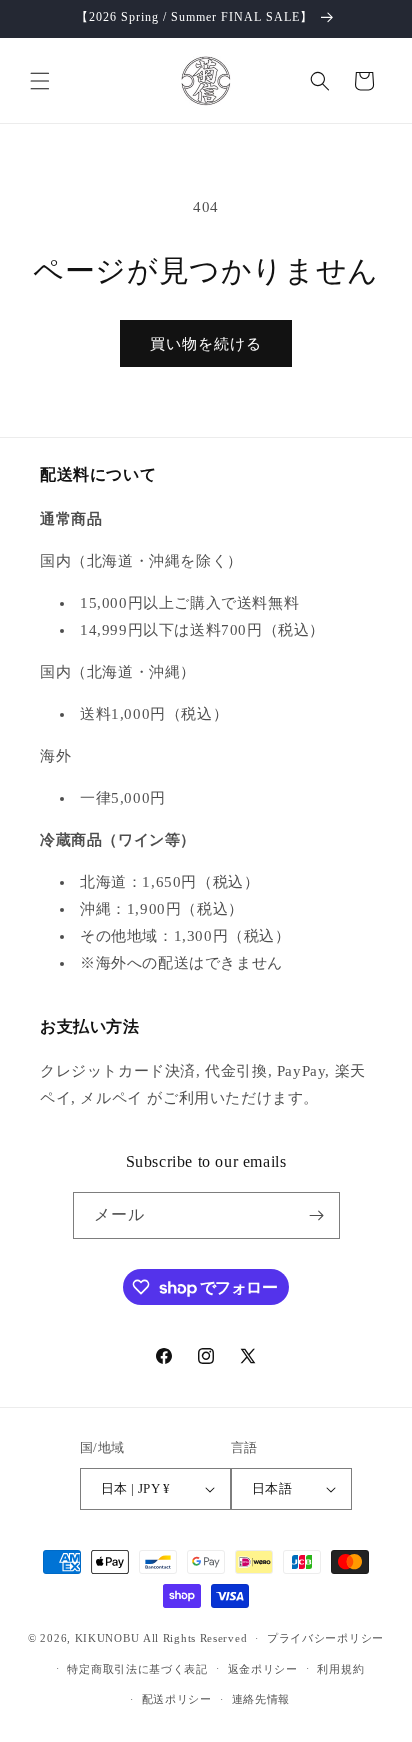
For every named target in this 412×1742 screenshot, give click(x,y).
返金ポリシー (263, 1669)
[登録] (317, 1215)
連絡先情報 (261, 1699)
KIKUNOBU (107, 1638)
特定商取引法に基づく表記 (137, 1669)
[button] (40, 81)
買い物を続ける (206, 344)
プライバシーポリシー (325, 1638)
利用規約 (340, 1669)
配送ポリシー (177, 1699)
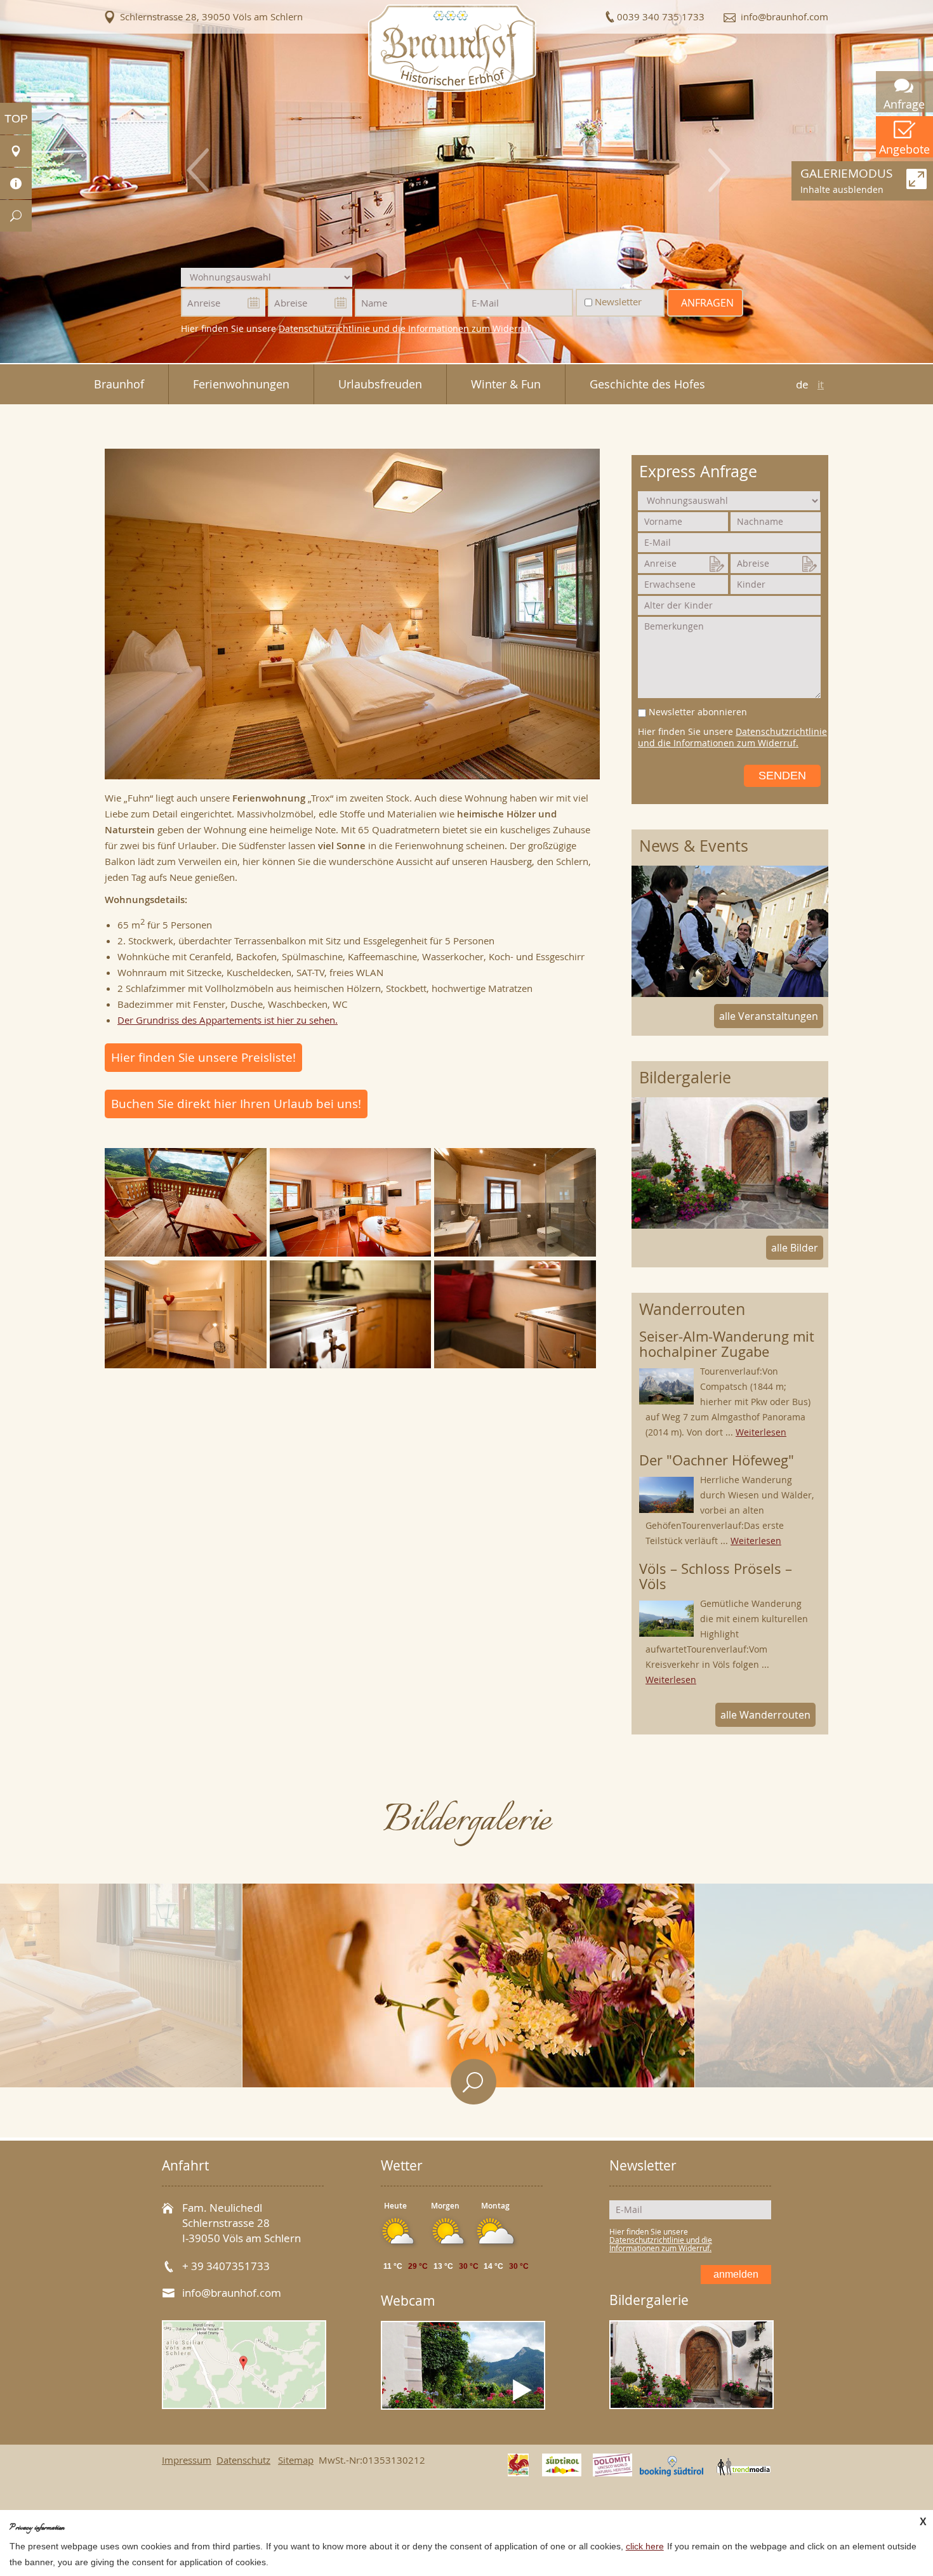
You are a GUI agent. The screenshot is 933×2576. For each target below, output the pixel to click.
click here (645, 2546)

====================

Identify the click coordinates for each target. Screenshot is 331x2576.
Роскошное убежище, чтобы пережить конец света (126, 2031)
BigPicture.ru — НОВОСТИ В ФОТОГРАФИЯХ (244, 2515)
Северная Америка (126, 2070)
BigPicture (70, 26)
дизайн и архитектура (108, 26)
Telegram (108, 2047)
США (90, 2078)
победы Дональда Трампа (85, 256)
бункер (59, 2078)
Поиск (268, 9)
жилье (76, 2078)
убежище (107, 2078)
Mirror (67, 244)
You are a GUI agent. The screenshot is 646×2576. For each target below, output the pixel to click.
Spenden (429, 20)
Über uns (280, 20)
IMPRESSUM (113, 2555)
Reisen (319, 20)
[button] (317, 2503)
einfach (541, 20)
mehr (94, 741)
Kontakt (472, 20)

====================

- WHAT YOU SHOULD DO
Reproduce, character for character, only the lines of the preceding data that start at the line with "США (90, 2078)" and end at the line with "Kontakt (472, 20)", both included.

- YOUR SOLUTION
США (90, 2078)
победы Дональда Трампа (85, 256)
бункер (59, 2078)
Поиск (268, 9)
жилье (76, 2078)
убежище (107, 2078)
Mirror (67, 244)
You are a GUI agent. The screenshot is 646×2576. For each target below, output the pixel to click.
Spenden (429, 20)
Über uns (280, 20)
IMPRESSUM (113, 2555)
Reisen (319, 20)
[button] (317, 2503)
einfach (541, 20)
mehr (94, 741)
Kontakt (472, 20)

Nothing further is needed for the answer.